Test-time Adaptation vs. Training-time Generalization: A Case Study in Human Instance Segmentation using Keypoints Estimation

December 12, 2022 · Declared Dead · 🏛 2023 IEEE/CVF Winter Conference on Applications of Computer Vision Workshops (WACVW)

"No code URL or promise found in abstract"

Evidence collected by the PWNC Scanner

Authors Kambiz Azarian, Debasmit Das, Hyojin Park, Fatih Porikli arXiv ID 2212.06242 Category cs.CV: Computer Vision Cross-listed cs.LG Citations 5 Venue 2023 IEEE/CVF Winter Conference on Applications of Computer Vision Workshops (WACVW) Last Checked 3 months ago

Abstract

We consider the problem of improving the human instance segmentation mask quality for a given test image using keypoints estimation. We compare two alternative approaches. The first approach is a test-time adaptation (TTA) method, where we allow test-time modification of the segmentation network's weights using a single unlabeled test image. In this approach, we do not assume test-time access to the labeled source dataset.
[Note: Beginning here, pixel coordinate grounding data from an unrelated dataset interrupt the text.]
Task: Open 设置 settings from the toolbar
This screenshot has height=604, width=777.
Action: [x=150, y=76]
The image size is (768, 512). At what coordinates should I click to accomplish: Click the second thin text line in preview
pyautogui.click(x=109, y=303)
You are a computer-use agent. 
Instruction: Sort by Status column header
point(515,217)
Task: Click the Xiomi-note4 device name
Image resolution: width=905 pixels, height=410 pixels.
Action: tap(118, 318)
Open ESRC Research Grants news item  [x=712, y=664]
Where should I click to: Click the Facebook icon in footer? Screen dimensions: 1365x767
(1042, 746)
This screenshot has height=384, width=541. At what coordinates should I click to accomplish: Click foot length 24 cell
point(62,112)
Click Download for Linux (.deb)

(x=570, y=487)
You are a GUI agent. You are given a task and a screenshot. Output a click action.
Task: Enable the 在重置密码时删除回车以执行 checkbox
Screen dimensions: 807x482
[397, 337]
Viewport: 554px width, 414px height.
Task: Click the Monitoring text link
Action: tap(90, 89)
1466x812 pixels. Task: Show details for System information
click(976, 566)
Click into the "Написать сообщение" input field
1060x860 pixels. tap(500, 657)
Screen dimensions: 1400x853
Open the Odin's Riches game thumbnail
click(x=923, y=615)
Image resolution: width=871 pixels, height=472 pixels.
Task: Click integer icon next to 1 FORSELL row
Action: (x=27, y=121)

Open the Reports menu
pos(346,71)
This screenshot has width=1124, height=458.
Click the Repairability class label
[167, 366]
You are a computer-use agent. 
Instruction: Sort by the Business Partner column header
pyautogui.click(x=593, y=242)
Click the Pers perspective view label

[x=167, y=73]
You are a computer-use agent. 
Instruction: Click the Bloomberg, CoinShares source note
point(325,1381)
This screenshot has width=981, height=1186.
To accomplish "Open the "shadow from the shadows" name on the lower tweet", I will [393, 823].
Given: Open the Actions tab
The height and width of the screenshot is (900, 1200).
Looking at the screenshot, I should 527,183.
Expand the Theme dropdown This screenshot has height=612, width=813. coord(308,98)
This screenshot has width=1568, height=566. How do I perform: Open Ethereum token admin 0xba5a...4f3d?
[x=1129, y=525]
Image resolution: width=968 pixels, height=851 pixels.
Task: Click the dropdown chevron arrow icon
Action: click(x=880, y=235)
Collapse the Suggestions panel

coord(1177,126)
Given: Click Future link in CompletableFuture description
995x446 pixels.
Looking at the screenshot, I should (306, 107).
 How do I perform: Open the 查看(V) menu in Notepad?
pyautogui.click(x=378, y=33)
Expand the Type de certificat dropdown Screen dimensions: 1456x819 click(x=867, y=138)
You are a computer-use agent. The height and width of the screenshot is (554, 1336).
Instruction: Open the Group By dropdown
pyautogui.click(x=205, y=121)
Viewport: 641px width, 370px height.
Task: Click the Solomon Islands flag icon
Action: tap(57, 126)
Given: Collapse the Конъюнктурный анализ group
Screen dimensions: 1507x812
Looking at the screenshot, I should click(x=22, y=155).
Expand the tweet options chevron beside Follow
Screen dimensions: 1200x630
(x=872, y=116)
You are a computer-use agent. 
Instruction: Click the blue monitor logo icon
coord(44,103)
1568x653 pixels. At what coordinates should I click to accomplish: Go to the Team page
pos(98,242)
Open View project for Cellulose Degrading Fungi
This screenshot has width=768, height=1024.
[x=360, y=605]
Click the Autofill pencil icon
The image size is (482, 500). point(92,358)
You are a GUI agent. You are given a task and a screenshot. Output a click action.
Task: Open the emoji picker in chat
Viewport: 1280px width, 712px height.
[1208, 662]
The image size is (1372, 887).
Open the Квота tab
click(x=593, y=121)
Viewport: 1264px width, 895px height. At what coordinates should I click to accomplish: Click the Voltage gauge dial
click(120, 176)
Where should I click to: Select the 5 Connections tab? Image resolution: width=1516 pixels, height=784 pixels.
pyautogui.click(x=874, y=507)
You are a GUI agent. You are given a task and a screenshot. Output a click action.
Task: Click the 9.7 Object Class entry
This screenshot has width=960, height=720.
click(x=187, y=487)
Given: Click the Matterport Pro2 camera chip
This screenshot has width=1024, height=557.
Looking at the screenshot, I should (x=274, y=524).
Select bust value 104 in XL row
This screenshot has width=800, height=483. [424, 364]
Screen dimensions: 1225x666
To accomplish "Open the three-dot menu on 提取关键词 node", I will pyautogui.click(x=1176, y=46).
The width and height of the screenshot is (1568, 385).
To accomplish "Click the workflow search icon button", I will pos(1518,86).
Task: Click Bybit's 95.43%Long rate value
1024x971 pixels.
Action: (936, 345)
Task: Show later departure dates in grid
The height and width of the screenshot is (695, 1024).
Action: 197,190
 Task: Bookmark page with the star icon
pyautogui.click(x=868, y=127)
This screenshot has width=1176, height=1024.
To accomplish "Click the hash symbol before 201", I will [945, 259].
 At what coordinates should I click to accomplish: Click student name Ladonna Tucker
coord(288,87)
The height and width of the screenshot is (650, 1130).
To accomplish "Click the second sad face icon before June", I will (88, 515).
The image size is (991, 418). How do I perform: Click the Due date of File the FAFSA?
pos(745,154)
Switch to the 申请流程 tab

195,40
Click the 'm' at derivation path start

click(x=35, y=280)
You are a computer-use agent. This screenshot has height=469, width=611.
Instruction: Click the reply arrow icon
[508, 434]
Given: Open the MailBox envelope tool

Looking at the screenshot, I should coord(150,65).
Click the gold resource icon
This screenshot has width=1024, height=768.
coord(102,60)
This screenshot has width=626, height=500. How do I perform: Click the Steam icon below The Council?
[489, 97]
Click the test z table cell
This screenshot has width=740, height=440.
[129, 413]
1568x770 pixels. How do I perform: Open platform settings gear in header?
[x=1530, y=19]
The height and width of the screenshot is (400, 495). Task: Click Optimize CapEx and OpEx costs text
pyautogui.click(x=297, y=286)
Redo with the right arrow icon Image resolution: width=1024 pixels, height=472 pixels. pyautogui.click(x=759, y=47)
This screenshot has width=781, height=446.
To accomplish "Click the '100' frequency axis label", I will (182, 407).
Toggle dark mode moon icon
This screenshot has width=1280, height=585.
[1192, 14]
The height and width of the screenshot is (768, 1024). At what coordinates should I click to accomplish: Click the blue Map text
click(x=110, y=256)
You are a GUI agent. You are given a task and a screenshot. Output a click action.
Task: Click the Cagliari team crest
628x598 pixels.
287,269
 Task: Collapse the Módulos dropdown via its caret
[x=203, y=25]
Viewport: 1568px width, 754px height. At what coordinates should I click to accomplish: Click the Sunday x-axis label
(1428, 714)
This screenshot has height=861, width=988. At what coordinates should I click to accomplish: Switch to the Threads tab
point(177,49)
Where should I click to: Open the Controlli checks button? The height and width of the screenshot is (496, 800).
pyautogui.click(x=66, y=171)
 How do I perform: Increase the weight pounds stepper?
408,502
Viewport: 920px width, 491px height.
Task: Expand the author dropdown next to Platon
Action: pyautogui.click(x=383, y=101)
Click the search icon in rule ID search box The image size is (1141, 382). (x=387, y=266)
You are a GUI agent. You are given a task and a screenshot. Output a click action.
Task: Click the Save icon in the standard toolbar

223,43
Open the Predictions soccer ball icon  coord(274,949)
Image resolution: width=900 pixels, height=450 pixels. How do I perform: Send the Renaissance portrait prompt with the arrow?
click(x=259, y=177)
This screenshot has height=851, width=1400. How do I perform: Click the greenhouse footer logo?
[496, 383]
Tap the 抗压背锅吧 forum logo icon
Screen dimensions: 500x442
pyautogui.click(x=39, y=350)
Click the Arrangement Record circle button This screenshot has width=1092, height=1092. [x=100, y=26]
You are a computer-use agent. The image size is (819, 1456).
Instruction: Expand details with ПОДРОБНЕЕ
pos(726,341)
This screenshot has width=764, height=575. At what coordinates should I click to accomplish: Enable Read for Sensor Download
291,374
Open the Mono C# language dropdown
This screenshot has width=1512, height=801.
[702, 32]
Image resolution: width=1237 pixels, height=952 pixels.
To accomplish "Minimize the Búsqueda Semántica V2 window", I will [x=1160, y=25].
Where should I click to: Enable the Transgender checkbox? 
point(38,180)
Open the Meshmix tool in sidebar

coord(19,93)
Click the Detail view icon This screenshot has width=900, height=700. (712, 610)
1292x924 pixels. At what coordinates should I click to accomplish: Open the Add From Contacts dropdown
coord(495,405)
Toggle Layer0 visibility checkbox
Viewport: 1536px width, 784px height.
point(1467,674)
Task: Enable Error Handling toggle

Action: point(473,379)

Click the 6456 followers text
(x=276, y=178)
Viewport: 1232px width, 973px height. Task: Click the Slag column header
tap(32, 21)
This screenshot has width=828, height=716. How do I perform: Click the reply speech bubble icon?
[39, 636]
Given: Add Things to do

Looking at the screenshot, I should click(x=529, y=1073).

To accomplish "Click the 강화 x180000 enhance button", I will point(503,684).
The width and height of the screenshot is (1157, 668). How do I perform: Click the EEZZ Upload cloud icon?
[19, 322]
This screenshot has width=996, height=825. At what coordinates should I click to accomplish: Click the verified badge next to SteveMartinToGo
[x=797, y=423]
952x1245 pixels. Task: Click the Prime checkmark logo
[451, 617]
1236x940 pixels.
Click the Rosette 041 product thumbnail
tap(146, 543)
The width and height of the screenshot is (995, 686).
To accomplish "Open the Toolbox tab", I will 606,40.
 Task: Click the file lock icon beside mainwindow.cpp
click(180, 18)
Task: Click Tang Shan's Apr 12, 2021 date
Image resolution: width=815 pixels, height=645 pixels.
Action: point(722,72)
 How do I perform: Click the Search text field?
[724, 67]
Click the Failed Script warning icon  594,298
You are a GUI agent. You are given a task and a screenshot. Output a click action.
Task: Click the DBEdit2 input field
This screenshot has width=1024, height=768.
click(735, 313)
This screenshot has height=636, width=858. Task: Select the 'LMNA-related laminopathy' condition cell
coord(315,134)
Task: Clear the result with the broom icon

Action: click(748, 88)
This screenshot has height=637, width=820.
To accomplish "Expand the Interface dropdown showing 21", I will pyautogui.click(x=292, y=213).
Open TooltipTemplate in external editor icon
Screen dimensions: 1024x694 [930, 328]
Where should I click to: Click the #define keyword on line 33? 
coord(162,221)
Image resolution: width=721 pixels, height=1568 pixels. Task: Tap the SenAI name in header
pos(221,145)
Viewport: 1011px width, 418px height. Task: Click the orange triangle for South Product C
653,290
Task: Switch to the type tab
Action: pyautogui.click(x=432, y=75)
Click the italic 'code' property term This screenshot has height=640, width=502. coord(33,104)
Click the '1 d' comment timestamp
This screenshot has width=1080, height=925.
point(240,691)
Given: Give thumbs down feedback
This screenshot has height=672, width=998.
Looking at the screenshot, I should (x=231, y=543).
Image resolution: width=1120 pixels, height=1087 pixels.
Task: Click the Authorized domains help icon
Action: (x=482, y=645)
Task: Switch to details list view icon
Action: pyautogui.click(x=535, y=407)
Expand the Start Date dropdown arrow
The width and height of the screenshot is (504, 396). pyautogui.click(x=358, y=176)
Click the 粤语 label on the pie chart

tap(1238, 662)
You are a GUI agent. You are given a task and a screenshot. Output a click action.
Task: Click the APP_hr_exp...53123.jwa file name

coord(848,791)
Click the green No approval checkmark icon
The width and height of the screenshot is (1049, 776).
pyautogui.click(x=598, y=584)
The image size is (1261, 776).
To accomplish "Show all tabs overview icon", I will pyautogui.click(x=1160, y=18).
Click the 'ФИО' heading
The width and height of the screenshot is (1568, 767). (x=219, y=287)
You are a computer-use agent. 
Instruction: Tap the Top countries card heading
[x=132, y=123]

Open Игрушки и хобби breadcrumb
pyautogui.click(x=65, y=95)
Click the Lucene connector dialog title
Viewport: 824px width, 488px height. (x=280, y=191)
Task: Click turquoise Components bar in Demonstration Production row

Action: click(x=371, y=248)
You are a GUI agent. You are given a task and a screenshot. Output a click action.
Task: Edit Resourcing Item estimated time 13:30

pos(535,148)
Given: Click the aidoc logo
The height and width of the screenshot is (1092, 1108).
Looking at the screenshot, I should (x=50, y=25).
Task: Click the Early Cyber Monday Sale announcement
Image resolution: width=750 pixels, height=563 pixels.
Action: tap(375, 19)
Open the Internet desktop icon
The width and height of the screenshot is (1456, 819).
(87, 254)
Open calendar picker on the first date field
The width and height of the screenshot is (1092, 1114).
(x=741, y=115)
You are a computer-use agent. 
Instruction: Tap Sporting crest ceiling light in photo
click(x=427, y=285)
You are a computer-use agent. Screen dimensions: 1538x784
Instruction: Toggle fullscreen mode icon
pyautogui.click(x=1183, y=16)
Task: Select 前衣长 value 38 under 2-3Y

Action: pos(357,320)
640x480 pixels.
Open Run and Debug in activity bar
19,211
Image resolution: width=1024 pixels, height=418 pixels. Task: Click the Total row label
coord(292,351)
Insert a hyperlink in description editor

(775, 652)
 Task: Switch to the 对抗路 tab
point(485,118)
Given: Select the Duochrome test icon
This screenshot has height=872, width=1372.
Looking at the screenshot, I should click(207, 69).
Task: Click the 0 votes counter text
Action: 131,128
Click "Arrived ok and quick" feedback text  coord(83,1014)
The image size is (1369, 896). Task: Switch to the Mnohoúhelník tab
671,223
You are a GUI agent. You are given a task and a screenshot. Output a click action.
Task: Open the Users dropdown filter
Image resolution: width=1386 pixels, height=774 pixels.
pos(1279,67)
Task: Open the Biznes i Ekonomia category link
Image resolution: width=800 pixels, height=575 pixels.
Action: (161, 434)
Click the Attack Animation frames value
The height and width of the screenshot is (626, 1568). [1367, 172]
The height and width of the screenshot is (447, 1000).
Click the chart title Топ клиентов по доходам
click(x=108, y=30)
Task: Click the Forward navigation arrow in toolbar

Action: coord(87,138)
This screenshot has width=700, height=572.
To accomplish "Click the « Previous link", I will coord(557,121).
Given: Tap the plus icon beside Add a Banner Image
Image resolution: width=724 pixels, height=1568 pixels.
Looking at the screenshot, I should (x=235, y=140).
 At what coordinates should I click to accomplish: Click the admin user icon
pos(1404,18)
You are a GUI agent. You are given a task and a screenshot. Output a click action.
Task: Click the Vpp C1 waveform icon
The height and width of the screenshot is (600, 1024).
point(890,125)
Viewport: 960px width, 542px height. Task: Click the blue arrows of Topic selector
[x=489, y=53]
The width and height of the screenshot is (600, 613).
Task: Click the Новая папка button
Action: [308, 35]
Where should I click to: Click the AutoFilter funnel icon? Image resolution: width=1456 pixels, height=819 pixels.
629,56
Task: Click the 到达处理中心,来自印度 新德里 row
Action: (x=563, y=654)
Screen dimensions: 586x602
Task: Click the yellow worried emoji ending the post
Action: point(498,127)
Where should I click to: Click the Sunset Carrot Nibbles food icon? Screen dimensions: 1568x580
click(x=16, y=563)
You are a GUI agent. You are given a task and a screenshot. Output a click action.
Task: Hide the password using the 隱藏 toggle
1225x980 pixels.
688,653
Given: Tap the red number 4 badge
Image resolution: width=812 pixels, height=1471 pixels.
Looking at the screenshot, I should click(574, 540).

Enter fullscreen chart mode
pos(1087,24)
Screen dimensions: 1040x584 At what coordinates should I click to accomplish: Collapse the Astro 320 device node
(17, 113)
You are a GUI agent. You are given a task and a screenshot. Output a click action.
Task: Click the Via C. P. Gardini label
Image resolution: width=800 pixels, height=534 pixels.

More specifically, our TTA method consists of using the keypoints estimates as pseudo labels and backpropagating them to adjust the backbone weights. The second approach is a training-time generalization (TTG) method, where we permit offline access to the labeled source dataset but not the test-time modification of weights. Furthermore, we do not assume the availability of any images from or knowledge about the target domain. Our TTG method consists of augmenting the backbone features with those generated by the keypoints head and feeding the aggregate vector to the mask head. Through a comprehensive set of ablations, we evaluate both approaches and identify several factors limiting the TTA gains. In particular, we show that in the absence of a significant domain shift, TTA may hurt and TTG show only a small gain in performance, whereas for a large domain shift, TTA gains are smaller and dependent on the heuristics used, while TTG gains are larger and robust to architectural choices.